• _Consigne écrite_
Restituez mot pour mot, s'il vous plaît, le passage de l'extrait sur la cérémonie d'ouverture compris entre « C’est depuis 2001 » et « son mandat actuel. », bornes incluses.

--- Extrait de page ---

C’est depuis 2001 – au moment où il a tourné un court-métrage pour la candidature de Beijing aux Olympiques de 2008 – que Zhang nourrit l’ambition de diriger la cérémonie d’ouverture de ces Jeux. Parallèlement à sa carrière de cinéaste, Zhang a été à la barre de plusieurs productions scéniques en Chine, notamment le ballet Épouses et Concubines. Il a également dirigé plusieurs spectacles chinois de grande envergure donnés en plein air. En 1999, la Cité interdite de Beijing a servi de décor pour sa production de l’opéra épique Turandot de Puccini. Enfin, mis en scène en 2003 à Yangshuo (Chine du Sud), dans le décor naturel des montagnes et d’une rivière, son spectacle Impression de Liu Sanjie était encore plus ambitieux. D’après Zhang, ces productions ont été des périodes « d’échauffement » pour son mandat actuel.
« Parce que c’était un grand spectacle en plein air, beaucoup de nos réalisations d’Impression de Liu Sanjie ont été des “références utiles” pour la cérémonie d’ouverture, confie Zhang. Comme ce spectacle, la cérémonie utilisera un décor réel dans lequel elle sera présentée – en l’occurrence, le nouveau Stade national, connu sous le nom de Nid d’oiseau. » Le concept très médiatisé des « Jeux olympiques verts » pourra également être utilisé pour permettre un dialogue entre l’humanité et la nature.
Dans un effort pour accroître le langage visuel universel de la cérémonie, Zhang Yimou a passé un an à rassembler des photos de sourires d’enfants de partout dans le monde. Ces photos, dit-il, « seront utilisées dans les cérémonies d’ouverture et de fermeture. » Pour lui, le sourire d’un enfant transcende les frontières raciales ou nationales, car il représente une émotion humaine courante pour les gens de partout dans le monde. « Nous devons trouver une forme d’expression humaine simple, mais centrale », croit-il, en mettant également l’accent sur la nécessité de créer des moments mémorables durables. « Nous espérons fournir aux médias étrangers de nombreuses scènes à prendre en photos. » De la même manière qu’une cérémonie d’ouverture remarquable est essentielle à des Jeux olympiques véritablement couronnés de succès, le moment où on allume la flamme olympique est la clé d’une cérémonie d’ouverture mémorable. Zhang espère que la montée finale de la flamme constituera le moment « le plus inoubliable».
Inviter Confucius
Partie centrale de tous les Jeux olympiques, la cérémonie d’ouverture reflète l’esprit olympique de paix, d’unité et d’amitié. Cet esprit est particulièrement manifeste dans le slogan des Jeux de Beijing : Un monde, un rêve. La cérémonie doit également, de manière claire, présenter la culture nationale et les coutumes locales du pays d’accueil. Sur ce point, Zhang Yimou a demandé l’avis du Pr Ji Xianlin, 97 ans, un maître dans la culture nationale chinoise et l’un des conseillers du BOCOG en matière d’art. De manière énigmatique, le maître a proposé à Zhang « d’inviter » Confucius à la cérémonie d’ouverture. Le maître a suggéré à Zhang qu’il le fasse d’une manière subtile.

--- Extraits de données ---

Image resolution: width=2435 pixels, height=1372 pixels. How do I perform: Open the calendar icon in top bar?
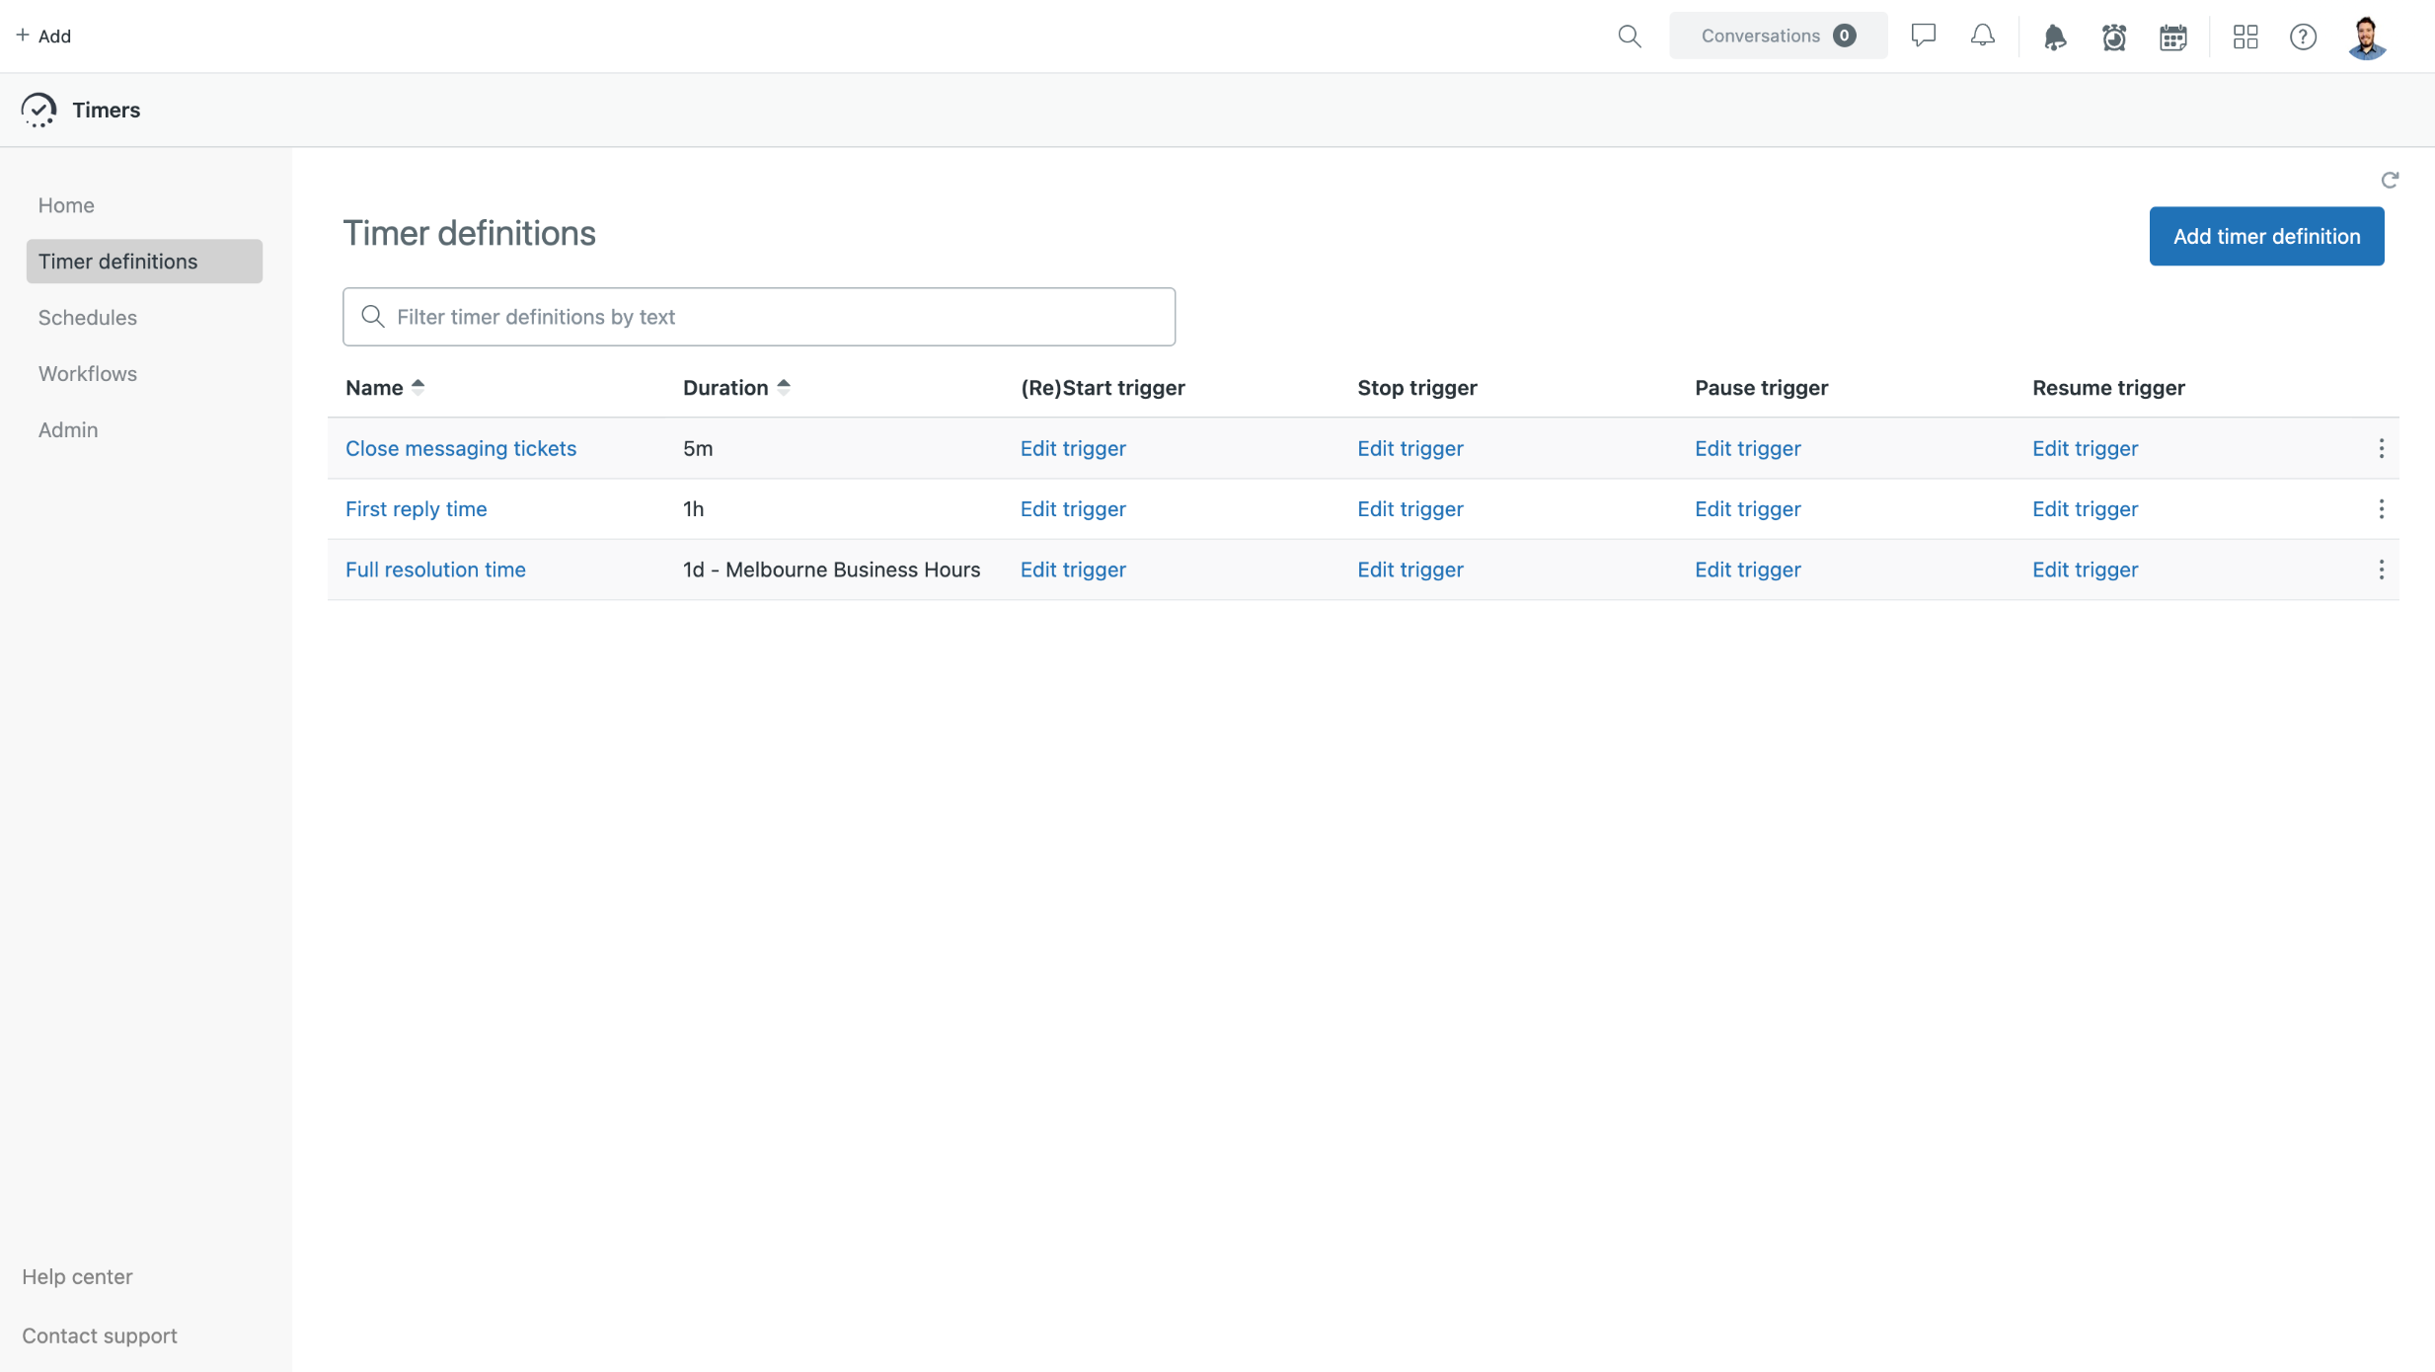point(2172,38)
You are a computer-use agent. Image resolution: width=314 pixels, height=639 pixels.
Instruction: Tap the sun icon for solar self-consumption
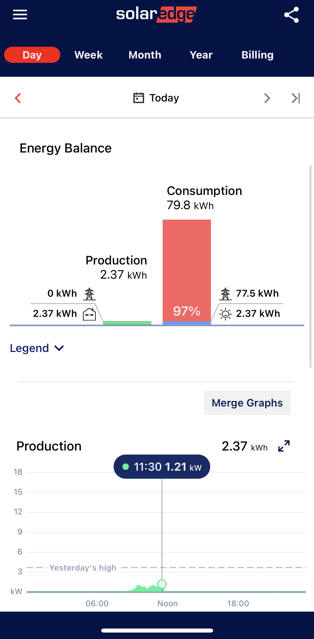[x=225, y=314]
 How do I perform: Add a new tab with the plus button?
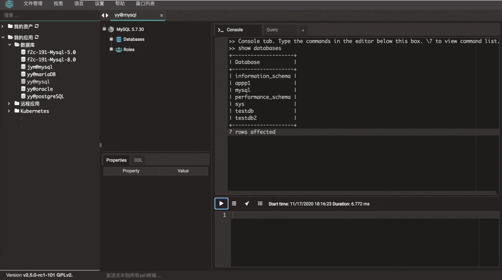303,30
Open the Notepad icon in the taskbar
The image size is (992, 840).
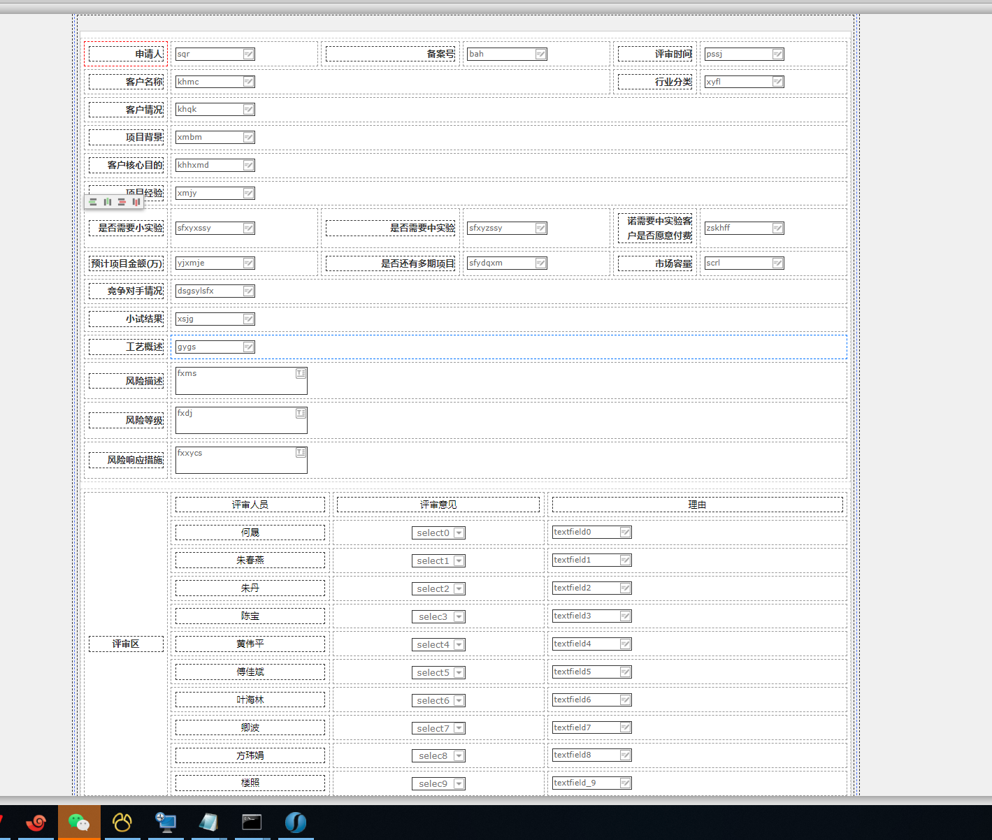(x=208, y=823)
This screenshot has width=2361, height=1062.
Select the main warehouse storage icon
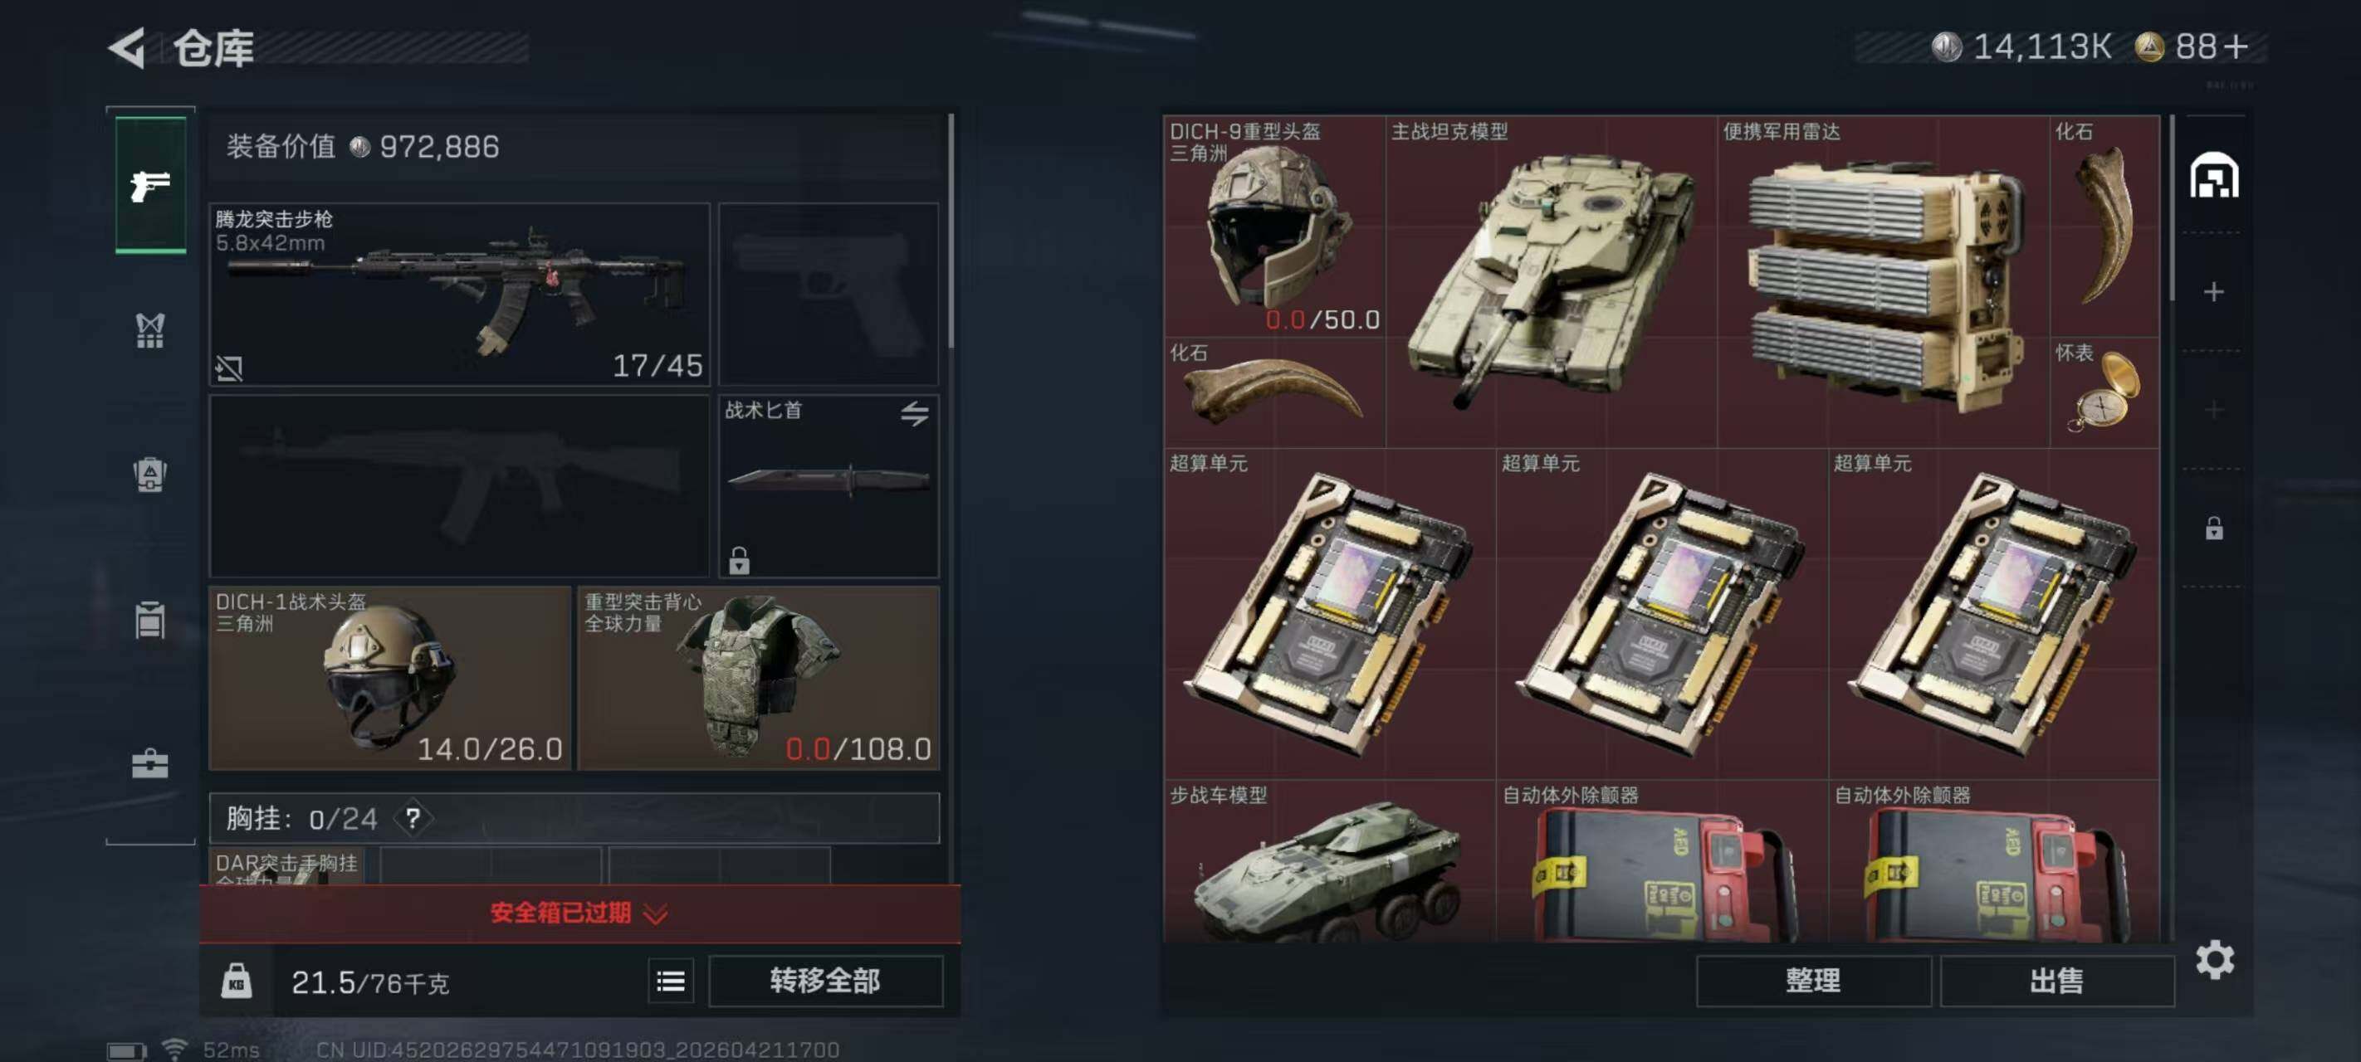[2213, 175]
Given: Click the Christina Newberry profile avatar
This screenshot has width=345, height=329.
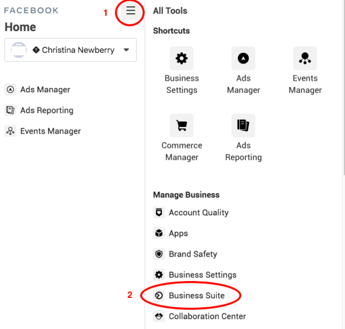Looking at the screenshot, I should (x=19, y=50).
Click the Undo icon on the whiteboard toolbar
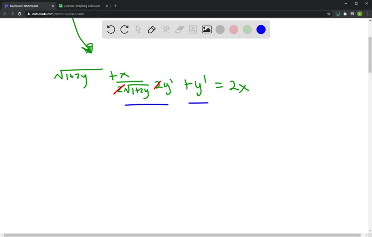Screen dimensions: 372x237 click(x=111, y=29)
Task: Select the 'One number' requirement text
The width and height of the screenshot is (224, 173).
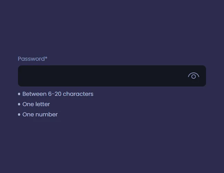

---

• _Réponse attendue_
C’est depuis 2001 – au moment où il a tourné un court-métrage pour la candidature de Beijing aux Olympiques de 2008 – que Zhang nourrit l’ambition de diriger la cérémonie d’ouverture de ces Jeux. Parallèlement à sa carrière de cinéaste, Zhang a été à la barre de plusieurs productions scéniques en Chine, notamment le ballet Épouses et Concubines. Il a également dirigé plusieurs spectacles chinois de grande envergure donnés en plein air. En 1999, la Cité interdite de Beijing a servi de décor pour sa production de l’opéra épique Turandot de Puccini. Enfin, mis en scène en 2003 à Yangshuo (Chine du Sud), dans le décor naturel des montagnes et d’une rivière, son spectacle Impression de Liu Sanjie était encore plus ambitieux. D’après Zhang, ces productions ont été des périodes « d’échauffement » pour son mandat actuel.